══ Passage ══
I can tell
you this because a man in his fifties is reading from The World and Its People to a 14 year-old girl, who last year was struggling through state
capitals. She’s Naia, the daughter of the café where I write, and she’s being
home-schooled, which in this case means reading a lot of stuff in the book, and
then getting quizzed on it. And so each morning I watch the pair; they seem to
get on well.
In fact,
the information that a civil war lasted three decades doesn’t quite begin to
tell you the real story. That was best done by author Nassim Nicholas Taleb,
and it went something like this:
There was
once a place where people of all kinds lived in peace: Jews, Christian and
Moslem. But religion, though important, wasn’t all-important; being Lebanese
was at least as important. And so people lived side by side in prosperity and
peace, just as they had for generations, just as they always would.
What
happened? I can’t remember and that may have been the point. For Taleb, the
civil war illustrated how immensely fragile societies are, and how easily they
can be torn apart.
I think
about this because of two events taking place or that took place recently. The
first was the Fiestas
de la Calle San Sebastián,
which lasted temporally four days and experientially as long as the civil war
in Lebanon.
To say that
the affair was boggled is to be polite. First of all, the mayor of the city
decided to erect cyclone fences on several of the streets and proposed having
checkpoints on the rest. Oh, and everybody—residents included—would have to go
through metal detectors, be scanned by wands, and do what-not. To do all this,
the mayor contracted a private company, at an undisclosed cost.
This
immediately aroused the concern of the ACLU,
who argued that the idea, and certainly the practice, violated the fourth
amendment. It aroused my concern—I thought we’d have a stampede. So the ACLU
met with the mayor and got nowhere. Then they took her to court,
and got the court to rule that the barricades and checkpoints were indeed
unconstitutional. So we went from having extreme security to having virtually
none.
═══
**Problem set**
[1] In the festival essay, what book is the man in his fifties reading to Naia?
[2] Please continue the festival essay, writing on from its final sentence.
══ Information provided ══
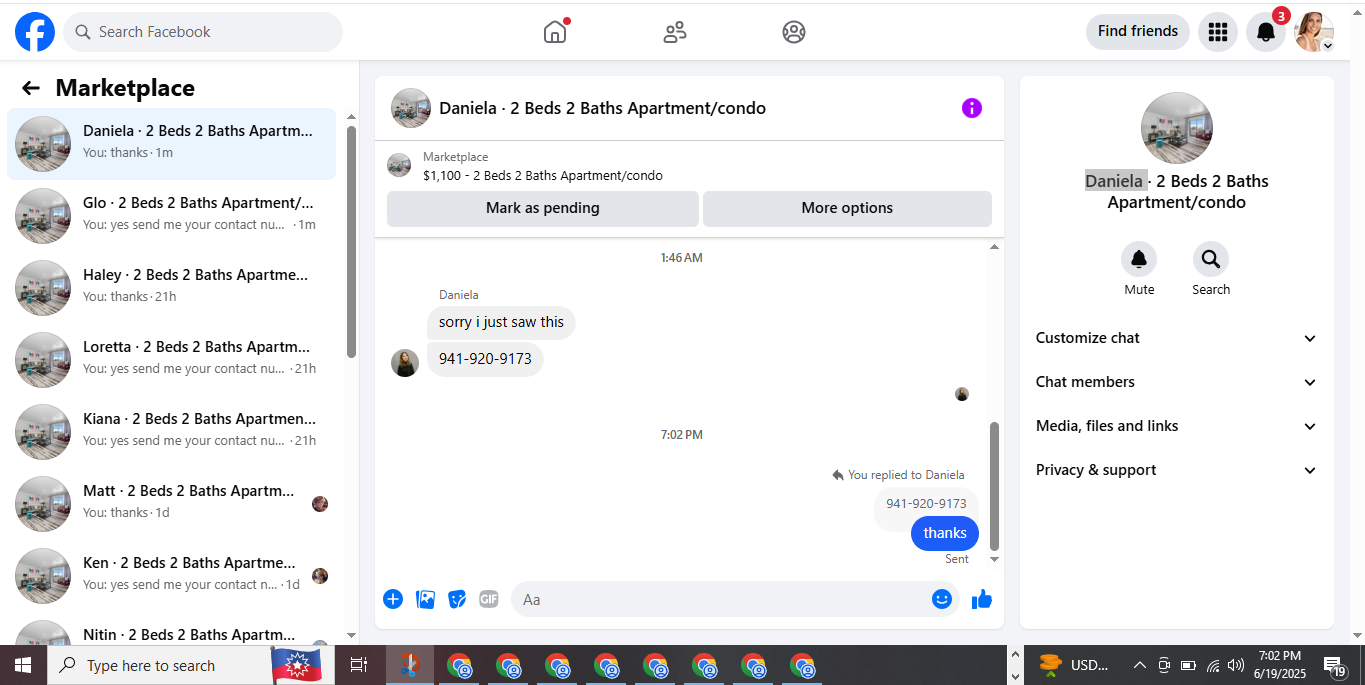Expand Customize chat
1365x685 pixels.
[1176, 338]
═══
**In response**
[1] The World and Its People.

[2]
The police,
you say?
The police
in Puerto Rico are more decorative than functional. In fact, in an
absent-minded moment, I once looked at a cop and thought, ‘I can’t believe they
give those guys guns….’
So the
police stood about and watched as a stream of people sauntered by, the children
being urged by their parents to make maximal noise. This they did, the worst of
which were the boat horns. Don’t let the size fool you: they can roar at up to
135 decibels.
That was
the first problem. The second? The city had negotiated with the taxistas to provide—at a charge of five bucks per
person—service from the convention center into the fiesta. There were also
buses for free. So the predictable happened: nobody took the taxis and the wait
for a bus could take an hour.
What
follows isn’t so predictable: the taxistas became incensed, and decided to
block off access on the major roads that lead to the old city.
You have to
understand, Old San Juan is on a little island connected by a bridge to the
mainland. Therefore, having an event of this magnitude is not so much flirting
but cock-teasing disaster. My in-laws are well into their eighties, and the
family was holding its breath that there would be no emergencies.
And so no
one could get in to the fiesta, and there were massive traffic jams. So what
did the city do? Call the cops and get the taxis towed?
Nope—they
cancelled the bus service!
So the
residents—those who hadn’t fled—of Old San Juan endured two days of maximal
abuse, supervised by our chatting police, who did their best to ignore the
crowd. The madness and the noise went on until at least three in the morning.
The café
closed, since why stay open when nobody buys anything and your bathroom gets
trashed? Because though the festival has great crafts and attracts decent folk
during the day, at night it turns into a bacchanalia. The only thing that sells
is beer.
Well, that
was the first thing. The second thing? Well, the
jury is out for Pablo Casellas, the son of a federal judge. The son is
accused of killing his wife, and Daddy ducked under a police tape on the day of
the murder.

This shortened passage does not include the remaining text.